Stribog – Tvoje kraljevstvo zeleno

1. Dolazak zime
2. Hear the Perun’s Call
3. Zora
4. Govoraše nam
5. Turnpoint of Time
6. Polja pokojnika
7. Divlje srce
8. Cover Death with Roses
9. Tvoje kraljevstvo zeleno
10. Dom
11. Sunce

Label: Murderous Music Production
Date: January 13, 2020

From now on I will think twice before calling an album “long awaited”. A whole decade has passed since what I now refer to as one of the best Slavic folk black metal records. Stribog’s debut full length “U okovima vječnosti” left a big mark on me personally, though a somewhat poor promotion prevented a significant mark on the European or global scene.

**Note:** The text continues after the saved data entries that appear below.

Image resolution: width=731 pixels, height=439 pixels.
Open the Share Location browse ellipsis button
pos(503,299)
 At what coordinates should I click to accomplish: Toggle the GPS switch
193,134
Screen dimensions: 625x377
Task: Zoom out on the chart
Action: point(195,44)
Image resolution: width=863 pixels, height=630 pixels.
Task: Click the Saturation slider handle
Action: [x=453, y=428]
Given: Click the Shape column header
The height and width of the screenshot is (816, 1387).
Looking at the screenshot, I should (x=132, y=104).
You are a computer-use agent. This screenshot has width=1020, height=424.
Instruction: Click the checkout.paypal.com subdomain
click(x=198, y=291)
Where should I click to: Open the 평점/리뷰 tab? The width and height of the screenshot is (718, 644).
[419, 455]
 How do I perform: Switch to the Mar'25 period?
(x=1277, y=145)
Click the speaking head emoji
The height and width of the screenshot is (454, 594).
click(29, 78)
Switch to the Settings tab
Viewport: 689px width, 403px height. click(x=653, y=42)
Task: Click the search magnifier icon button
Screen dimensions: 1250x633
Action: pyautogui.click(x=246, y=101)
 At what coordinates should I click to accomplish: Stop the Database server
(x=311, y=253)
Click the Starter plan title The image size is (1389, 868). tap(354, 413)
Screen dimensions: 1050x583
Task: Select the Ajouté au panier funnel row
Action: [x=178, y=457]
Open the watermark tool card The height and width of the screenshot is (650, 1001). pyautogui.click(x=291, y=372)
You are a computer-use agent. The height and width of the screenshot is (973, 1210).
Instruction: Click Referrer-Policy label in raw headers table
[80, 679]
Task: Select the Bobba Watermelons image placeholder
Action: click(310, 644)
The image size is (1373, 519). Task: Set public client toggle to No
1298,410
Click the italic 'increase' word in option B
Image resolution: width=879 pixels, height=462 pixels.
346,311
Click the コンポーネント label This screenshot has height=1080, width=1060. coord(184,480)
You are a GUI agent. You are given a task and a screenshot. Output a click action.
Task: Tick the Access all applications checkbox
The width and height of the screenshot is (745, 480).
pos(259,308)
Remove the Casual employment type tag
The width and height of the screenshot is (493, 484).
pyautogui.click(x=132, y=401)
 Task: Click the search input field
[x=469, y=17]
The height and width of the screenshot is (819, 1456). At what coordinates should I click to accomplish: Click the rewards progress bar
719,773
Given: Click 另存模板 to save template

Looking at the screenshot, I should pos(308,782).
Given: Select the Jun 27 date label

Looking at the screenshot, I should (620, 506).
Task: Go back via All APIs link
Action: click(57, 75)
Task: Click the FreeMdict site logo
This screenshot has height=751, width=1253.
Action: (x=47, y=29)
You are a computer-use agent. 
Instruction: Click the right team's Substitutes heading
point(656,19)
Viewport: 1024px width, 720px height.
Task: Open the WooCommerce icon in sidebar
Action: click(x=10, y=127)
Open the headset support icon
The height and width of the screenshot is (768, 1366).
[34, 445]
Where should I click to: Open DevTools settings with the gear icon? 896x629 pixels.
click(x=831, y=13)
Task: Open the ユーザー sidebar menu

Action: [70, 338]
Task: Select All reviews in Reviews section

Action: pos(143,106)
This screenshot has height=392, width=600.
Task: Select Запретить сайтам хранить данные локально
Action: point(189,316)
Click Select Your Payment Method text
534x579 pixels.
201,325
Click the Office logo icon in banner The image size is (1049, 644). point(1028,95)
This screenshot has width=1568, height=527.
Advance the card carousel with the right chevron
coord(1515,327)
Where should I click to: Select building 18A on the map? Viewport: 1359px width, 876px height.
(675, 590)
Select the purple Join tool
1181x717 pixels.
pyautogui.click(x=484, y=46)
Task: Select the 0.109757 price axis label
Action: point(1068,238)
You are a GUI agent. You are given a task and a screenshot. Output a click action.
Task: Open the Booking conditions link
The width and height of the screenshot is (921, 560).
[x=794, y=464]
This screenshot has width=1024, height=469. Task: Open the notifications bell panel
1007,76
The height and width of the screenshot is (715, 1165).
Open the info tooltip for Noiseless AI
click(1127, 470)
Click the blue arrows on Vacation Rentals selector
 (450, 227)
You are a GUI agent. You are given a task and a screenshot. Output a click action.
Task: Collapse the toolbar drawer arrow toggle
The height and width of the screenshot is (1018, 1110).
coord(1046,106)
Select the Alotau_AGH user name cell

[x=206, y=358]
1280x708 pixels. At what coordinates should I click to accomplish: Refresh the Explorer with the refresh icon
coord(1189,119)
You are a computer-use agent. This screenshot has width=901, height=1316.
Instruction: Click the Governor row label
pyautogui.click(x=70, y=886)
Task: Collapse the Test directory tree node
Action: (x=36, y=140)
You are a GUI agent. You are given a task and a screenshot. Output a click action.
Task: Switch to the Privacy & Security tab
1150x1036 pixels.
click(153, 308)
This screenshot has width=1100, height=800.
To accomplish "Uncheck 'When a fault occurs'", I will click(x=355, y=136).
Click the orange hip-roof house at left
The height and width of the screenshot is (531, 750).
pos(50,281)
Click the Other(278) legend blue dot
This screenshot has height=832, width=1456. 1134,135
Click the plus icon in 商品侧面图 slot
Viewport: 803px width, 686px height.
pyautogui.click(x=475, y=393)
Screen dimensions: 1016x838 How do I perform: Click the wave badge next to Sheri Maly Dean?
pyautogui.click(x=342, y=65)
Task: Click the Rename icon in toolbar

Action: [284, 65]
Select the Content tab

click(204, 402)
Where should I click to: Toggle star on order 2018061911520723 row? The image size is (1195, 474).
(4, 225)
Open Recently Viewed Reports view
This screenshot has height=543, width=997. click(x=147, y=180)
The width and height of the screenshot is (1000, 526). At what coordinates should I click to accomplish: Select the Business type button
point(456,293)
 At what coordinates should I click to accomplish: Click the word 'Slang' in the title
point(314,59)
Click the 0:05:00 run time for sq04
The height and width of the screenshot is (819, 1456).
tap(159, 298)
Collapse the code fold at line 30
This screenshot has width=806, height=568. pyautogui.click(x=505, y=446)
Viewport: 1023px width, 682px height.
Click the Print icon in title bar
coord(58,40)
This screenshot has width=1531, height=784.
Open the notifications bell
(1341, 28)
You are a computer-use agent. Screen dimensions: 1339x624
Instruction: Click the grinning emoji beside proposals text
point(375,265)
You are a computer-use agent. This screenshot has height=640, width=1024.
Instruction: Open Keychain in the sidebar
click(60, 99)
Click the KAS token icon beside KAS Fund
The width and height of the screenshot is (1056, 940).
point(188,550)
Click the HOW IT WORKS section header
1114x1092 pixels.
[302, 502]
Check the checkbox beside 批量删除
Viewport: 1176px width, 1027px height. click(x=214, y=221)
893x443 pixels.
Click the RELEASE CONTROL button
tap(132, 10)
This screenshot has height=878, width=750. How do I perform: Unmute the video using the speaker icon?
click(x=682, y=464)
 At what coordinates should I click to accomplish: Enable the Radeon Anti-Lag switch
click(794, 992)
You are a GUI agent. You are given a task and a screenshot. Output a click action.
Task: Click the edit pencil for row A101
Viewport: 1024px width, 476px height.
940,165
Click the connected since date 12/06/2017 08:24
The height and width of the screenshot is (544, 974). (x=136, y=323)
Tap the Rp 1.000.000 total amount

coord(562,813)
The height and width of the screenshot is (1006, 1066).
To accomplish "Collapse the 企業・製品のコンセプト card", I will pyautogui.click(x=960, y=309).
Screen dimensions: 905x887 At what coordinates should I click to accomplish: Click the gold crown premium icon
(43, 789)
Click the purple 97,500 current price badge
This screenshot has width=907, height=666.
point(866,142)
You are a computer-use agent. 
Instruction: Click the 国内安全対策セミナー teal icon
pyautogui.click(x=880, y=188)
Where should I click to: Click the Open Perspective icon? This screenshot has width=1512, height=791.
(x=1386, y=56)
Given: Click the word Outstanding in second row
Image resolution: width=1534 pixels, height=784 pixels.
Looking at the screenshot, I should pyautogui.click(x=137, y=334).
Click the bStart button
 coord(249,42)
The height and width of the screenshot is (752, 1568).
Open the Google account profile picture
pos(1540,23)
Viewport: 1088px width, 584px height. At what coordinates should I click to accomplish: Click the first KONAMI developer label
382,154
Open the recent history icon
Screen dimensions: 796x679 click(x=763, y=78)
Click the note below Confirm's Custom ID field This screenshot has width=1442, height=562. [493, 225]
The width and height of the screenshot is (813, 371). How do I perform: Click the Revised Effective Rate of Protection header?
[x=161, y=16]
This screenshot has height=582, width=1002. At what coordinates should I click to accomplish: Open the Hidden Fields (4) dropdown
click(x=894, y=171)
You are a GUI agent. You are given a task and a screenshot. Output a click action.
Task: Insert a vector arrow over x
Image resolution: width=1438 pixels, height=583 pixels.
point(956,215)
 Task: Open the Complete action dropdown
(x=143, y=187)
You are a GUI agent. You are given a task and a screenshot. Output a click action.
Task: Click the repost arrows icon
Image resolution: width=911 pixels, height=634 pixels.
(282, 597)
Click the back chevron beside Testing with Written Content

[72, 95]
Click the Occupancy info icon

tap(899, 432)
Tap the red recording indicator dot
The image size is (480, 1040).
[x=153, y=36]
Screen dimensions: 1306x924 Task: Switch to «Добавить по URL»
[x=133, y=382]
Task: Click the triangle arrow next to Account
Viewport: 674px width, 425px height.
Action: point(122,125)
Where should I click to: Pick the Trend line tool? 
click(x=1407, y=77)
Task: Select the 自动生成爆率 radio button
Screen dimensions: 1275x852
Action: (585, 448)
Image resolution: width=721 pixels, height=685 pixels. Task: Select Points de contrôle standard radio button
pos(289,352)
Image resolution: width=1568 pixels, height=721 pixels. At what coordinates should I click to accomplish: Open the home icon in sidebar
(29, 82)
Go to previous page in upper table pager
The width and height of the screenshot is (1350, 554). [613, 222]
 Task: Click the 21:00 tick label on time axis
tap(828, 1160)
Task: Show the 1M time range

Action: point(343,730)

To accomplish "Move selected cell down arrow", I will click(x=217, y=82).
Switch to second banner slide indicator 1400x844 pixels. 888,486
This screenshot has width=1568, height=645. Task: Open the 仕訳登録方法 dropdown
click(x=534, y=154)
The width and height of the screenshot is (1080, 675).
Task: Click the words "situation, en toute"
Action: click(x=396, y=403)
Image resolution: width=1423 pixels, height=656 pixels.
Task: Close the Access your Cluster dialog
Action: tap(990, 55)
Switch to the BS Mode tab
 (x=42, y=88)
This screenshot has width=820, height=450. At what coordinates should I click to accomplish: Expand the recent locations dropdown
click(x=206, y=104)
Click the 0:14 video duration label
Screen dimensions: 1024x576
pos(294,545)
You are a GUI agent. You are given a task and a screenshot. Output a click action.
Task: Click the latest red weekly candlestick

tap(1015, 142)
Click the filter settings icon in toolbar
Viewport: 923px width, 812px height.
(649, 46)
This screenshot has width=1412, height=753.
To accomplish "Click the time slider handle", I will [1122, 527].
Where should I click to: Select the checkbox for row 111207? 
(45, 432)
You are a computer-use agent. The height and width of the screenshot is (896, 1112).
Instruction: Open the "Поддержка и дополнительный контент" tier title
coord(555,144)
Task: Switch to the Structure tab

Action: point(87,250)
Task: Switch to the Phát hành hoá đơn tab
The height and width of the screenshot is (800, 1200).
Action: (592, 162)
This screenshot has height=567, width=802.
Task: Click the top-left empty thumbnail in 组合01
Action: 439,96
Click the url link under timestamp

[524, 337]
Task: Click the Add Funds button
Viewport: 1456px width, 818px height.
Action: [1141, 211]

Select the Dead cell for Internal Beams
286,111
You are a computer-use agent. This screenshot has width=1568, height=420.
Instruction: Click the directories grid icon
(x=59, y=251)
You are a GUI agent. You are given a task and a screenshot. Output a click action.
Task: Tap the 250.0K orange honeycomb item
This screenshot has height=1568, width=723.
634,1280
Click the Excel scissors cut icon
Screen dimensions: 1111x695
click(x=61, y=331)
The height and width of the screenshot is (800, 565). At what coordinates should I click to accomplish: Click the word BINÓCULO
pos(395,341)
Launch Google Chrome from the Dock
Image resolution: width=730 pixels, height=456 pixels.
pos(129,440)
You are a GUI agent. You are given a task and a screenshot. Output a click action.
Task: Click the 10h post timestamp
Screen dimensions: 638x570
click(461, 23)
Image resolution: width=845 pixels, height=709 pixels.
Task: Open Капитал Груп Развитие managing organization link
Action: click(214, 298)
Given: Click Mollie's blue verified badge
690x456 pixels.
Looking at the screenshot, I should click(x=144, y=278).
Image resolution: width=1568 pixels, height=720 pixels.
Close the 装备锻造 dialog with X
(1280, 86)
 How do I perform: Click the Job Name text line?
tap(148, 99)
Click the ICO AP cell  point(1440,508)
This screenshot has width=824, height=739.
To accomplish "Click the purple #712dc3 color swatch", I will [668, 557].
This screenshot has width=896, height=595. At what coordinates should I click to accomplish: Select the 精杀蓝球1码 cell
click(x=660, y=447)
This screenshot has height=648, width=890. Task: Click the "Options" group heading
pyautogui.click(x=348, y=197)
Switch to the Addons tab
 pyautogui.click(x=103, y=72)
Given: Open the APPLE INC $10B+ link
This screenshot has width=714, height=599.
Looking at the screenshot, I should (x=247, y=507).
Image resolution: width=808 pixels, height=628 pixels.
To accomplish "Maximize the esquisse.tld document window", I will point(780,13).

In the meantime, I guess Stribog was busy preparing a new one. Still, a decade seems a long time, though there are definite perks to taking time with creating art. Those perks are very much audible on “Tvoje kraljevstvo zeleno” (“Your green kingdom” in English).

However, there are some shortcomings. Especially with the production. It is proudly stated in the booklet that the album is completely D. I. Y. I can support that, but, in this case, the production should have been outsourced. Don’t get me wrong, everything is as clear as it gets, but somehow bland. If you pay attention to the drums in particular, it seems as if they are stuck in the background without a chance to shine or bring out more of an impact to the overall sound. This way the album lost quite a bit of the punch it could have carried. On the other hand, there’s a whole lot of bass guitar everywhere and it somewhat fills the “empty space”. Still, it cannot carry the whole backbone on its own.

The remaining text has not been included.